Exercise brief: Repeat, please, exactly the lines from the one that has "Task: Click the module search input field" through the end of the records below, with pictures dropped.

[[ Given records, beginning ]]

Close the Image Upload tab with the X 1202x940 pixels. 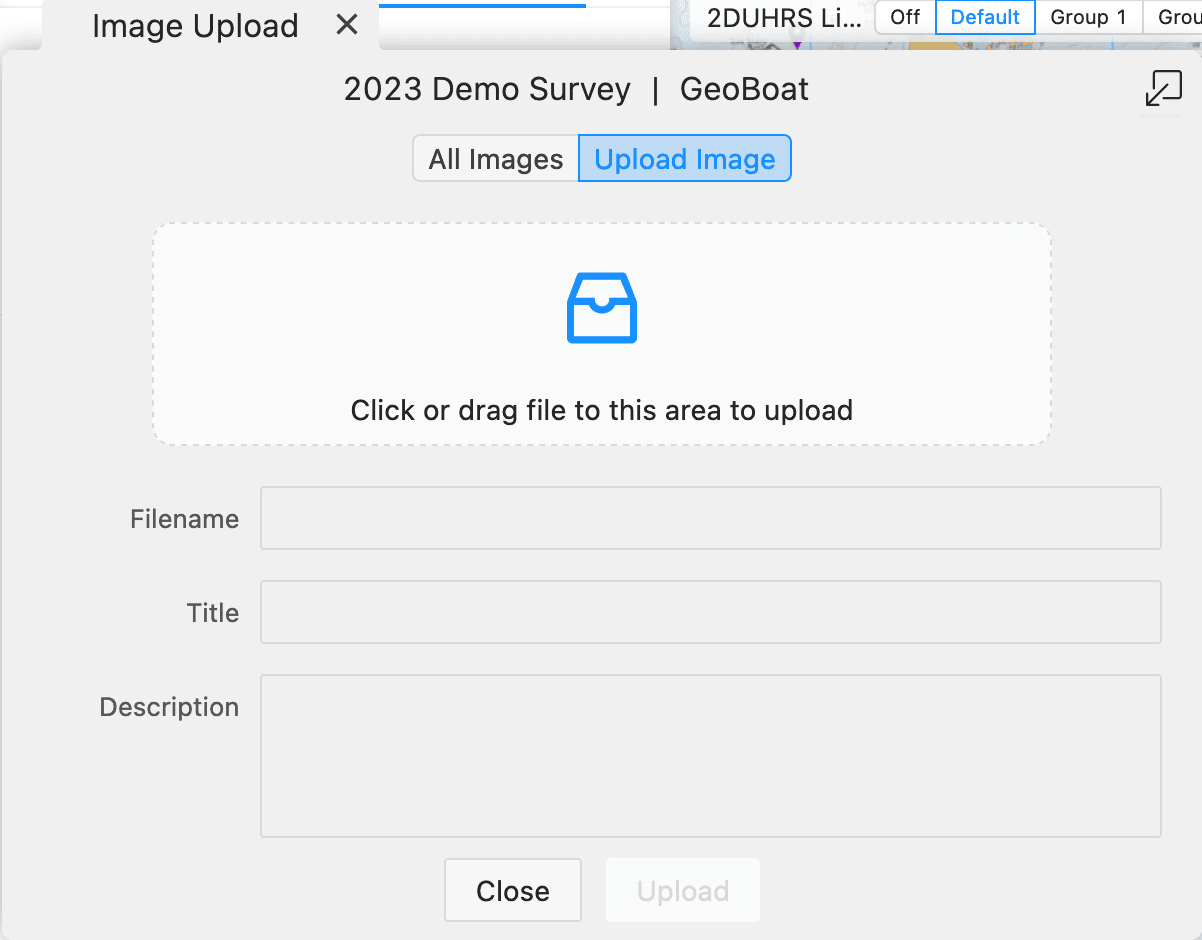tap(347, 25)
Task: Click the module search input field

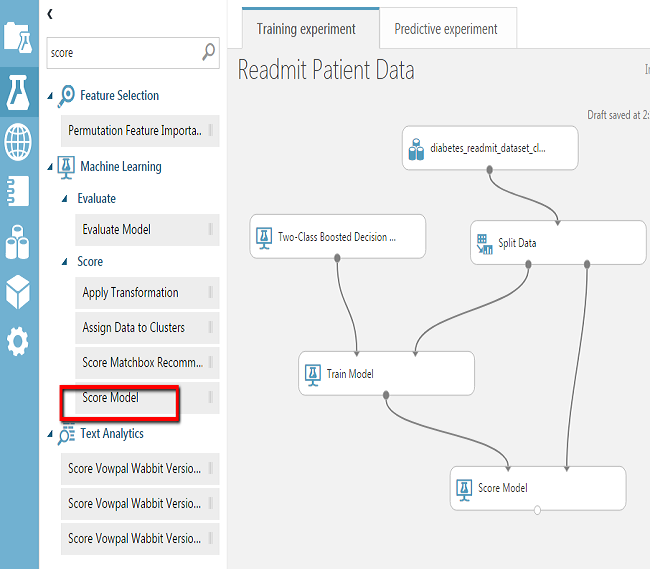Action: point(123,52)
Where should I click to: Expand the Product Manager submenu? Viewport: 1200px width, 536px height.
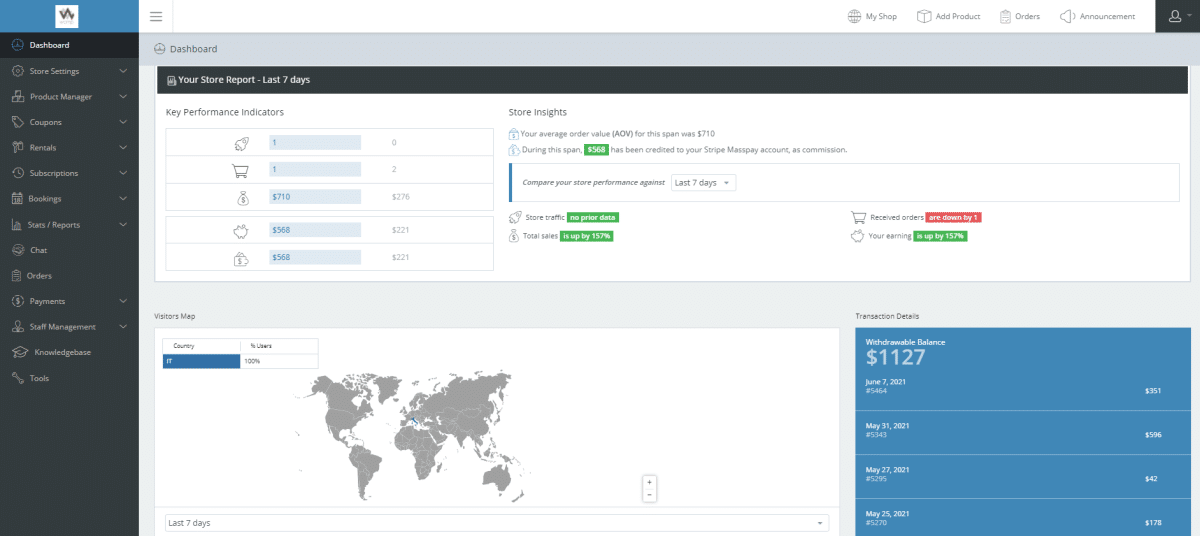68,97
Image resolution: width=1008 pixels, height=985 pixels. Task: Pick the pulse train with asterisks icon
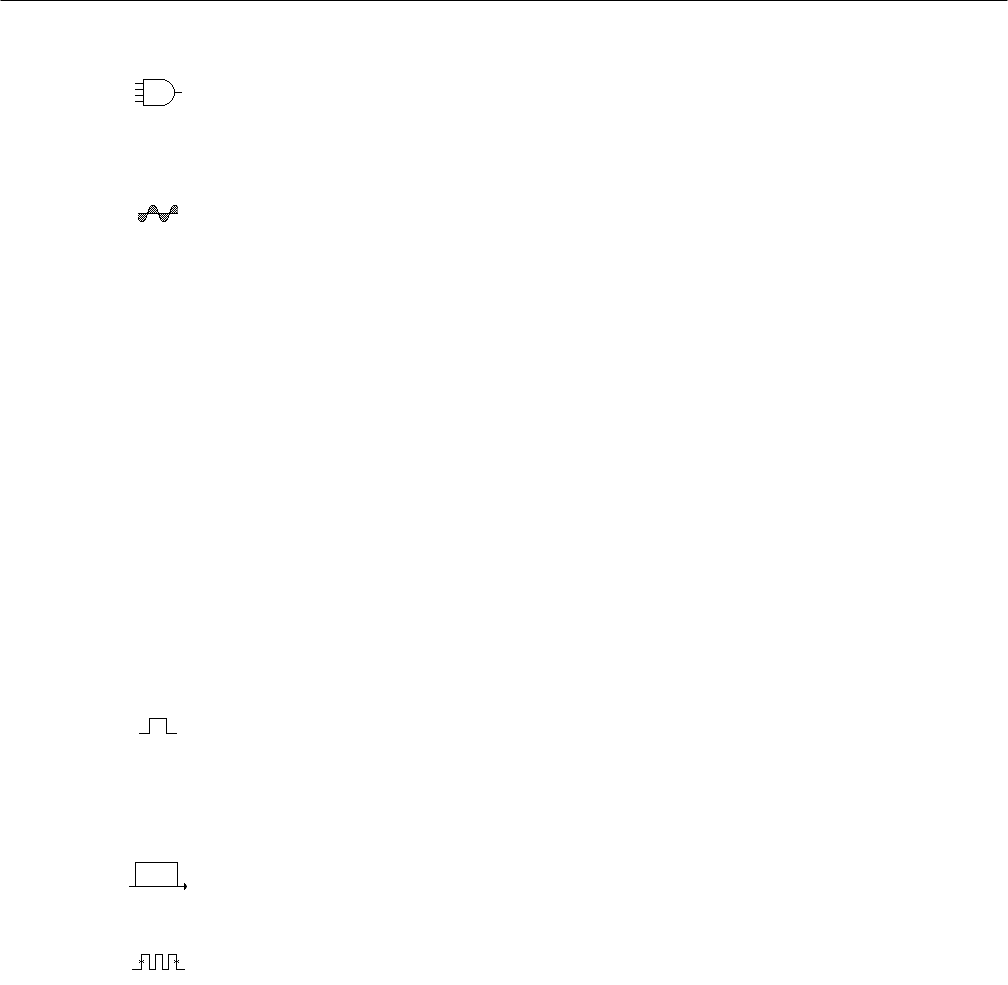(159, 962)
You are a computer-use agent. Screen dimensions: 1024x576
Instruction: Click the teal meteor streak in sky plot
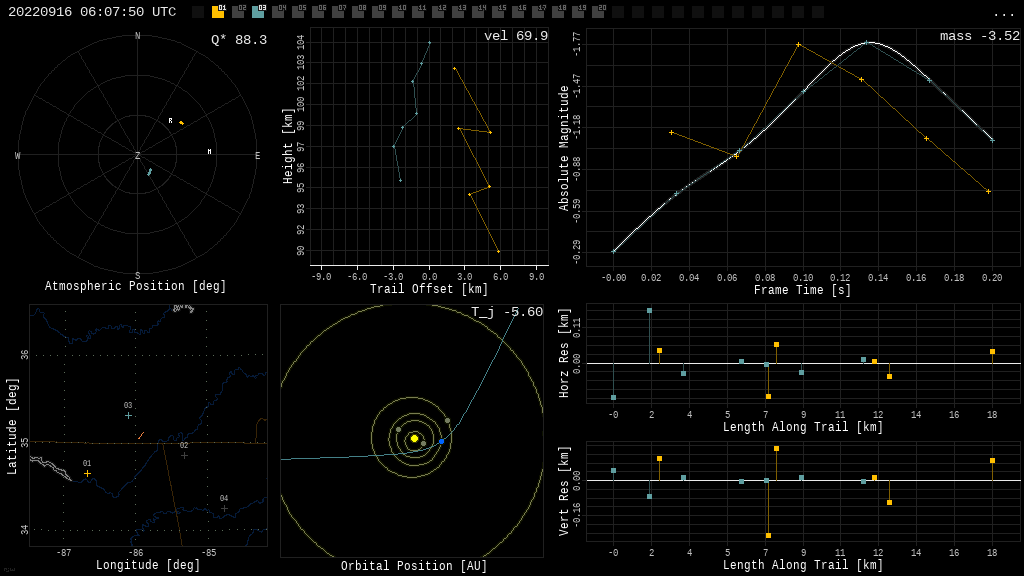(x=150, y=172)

[[ Given records, end ]]

Response:
Task: Click the module search input field

Action: point(123,52)
Where should I click to: Expand the Product Manager submenu? Viewport: 1200px width, 536px height.
68,97
Image resolution: width=1008 pixels, height=985 pixels. Task: Pick the pulse train with asterisks icon
(159, 962)
You are a computer-use agent. Screen dimensions: 1024x576
Instruction: Click the teal meteor streak in sky plot
(x=150, y=172)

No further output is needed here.